= Janice Hadlow =

British television executive (born 1957)

Janice Vivienne Hadlow (born November 1957) is a British writer and former BBC television executive. She was the controller of the BBC television channel BBC Two, taking over this position in November 2008 having previously been controller of BBC Four. At the beginning of March 2014 she assumed a new post within the BBC responsible for special projects and seasons. Hadlow's post was abolished when she left the BBC in 2016. She has written a non-fiction book, A Royal Experiment: The Private Life of King George III (2014), and a novel, The Other Bennet Sister (2020).

==Early life==

Hadlow was born in Lewisham, and educated at a comprehensive school in Swanley (now called Orchards Academy), in north Kent, and graduated with a BA in History from King's College London in 1978. She then spent time as a postgraduate history researcher at Royal Holloway, University of London (1978–81).

==BBC career==
Hadlow began her media career with the BBC in 1986 as a production trainee. For two years between 1987 and 1989 she was a producer for BBC Radio 4 in the Current Affairs and Magazines department, where she produced Woman's Hour before moving to television. She worked in the BBC's Music and Arts department between 1993 and 1995 before become joint-head of the History department. One of the television shows she helped to create in this period was Simon Schama's A History of Britain.

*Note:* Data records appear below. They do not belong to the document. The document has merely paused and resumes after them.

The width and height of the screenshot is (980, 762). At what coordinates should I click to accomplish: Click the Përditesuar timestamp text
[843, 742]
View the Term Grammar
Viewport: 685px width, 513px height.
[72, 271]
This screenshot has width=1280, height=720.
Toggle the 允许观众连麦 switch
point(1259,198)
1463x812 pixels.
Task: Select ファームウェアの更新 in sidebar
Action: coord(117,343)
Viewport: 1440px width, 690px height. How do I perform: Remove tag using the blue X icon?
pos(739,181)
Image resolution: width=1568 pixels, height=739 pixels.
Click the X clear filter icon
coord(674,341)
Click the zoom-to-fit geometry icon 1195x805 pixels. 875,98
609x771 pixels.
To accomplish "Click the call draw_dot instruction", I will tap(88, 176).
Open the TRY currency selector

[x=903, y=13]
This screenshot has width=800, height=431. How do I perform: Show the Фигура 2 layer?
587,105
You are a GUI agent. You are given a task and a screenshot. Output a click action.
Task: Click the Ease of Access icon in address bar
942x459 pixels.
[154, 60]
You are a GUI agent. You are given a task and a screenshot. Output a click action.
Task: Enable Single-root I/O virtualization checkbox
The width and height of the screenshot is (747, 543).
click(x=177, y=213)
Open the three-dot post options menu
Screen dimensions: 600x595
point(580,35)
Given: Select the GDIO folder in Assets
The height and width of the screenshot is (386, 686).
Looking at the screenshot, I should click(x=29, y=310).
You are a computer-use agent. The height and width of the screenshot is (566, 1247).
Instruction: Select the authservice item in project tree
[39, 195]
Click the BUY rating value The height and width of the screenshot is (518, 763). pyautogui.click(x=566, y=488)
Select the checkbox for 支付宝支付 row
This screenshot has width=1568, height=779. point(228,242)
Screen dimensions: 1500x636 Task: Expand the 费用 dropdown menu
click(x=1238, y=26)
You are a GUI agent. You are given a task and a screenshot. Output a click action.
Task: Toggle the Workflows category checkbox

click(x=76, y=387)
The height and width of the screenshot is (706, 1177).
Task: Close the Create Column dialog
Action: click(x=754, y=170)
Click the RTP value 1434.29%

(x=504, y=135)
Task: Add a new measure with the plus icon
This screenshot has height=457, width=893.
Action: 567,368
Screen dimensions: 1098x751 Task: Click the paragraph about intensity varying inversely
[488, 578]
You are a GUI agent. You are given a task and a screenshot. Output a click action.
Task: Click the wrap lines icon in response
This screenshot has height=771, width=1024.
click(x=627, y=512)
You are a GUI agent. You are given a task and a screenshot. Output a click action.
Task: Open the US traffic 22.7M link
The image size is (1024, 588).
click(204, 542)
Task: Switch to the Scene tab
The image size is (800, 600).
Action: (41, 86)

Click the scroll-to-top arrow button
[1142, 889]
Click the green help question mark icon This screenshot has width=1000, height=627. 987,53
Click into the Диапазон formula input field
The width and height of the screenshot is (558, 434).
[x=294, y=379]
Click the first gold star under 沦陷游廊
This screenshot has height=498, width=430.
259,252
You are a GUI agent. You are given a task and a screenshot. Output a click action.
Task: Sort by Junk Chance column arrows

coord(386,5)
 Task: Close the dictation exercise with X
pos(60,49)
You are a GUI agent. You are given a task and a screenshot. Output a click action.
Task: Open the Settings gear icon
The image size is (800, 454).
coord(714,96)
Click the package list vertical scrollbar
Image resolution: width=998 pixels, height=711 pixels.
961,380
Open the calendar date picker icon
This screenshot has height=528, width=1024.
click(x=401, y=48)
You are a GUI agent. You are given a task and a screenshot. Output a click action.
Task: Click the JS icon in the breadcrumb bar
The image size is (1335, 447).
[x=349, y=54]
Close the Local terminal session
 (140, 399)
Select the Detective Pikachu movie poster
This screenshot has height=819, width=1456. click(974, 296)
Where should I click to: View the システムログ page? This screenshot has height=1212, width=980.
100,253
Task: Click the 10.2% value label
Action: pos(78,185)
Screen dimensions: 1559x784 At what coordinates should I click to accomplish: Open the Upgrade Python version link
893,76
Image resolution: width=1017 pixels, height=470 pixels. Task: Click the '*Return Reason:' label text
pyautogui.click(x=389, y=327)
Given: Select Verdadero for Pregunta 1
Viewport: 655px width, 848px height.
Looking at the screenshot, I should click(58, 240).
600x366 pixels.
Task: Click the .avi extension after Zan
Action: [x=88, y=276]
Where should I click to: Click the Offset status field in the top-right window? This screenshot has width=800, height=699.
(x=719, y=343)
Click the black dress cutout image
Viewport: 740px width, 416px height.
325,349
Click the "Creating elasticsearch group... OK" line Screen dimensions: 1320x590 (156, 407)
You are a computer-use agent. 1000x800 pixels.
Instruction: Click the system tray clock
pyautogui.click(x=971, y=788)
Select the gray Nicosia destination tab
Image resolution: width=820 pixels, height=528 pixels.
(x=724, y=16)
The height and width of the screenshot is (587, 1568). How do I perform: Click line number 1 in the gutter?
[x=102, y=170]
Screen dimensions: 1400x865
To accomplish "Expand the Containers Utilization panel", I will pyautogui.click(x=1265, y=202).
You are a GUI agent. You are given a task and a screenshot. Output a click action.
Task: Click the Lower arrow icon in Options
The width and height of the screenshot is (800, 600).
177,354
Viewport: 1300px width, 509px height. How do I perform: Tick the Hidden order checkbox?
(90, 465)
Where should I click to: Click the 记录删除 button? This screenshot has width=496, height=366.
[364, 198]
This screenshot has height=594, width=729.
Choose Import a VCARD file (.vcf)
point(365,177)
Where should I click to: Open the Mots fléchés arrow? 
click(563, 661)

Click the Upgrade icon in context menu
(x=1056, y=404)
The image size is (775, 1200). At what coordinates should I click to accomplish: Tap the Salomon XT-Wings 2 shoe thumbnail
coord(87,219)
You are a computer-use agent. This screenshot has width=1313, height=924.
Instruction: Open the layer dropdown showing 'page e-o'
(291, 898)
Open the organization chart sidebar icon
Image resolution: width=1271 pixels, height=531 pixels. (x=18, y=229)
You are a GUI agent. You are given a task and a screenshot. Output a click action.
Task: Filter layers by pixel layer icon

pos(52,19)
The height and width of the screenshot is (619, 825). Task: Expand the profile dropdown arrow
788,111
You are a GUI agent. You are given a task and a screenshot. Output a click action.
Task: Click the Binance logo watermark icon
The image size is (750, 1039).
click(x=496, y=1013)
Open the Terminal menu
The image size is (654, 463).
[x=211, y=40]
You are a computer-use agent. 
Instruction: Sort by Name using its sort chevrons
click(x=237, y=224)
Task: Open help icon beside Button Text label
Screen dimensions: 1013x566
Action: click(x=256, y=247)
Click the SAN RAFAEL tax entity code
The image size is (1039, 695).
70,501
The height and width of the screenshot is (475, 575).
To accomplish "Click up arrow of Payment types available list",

In 1999, Hadlow moved to Channel 4 where she became Head of History, Art and Religion, followed by Head of Specialist Factual in 2002 where she commissioned various works, including David Starkey's series The Six Wives of Henry VIII.

According to her "Inside BBC" biography, other works she commissioned were "highly successful and award-winning programmes from most factual genres including history, science, arts and religion, including... Elizabeth, The 1940s House, Edwardian Country House, The Boy Whose Skin Fell Off, Operatunity and The Death of Klinghoffer (which won an Emmy)."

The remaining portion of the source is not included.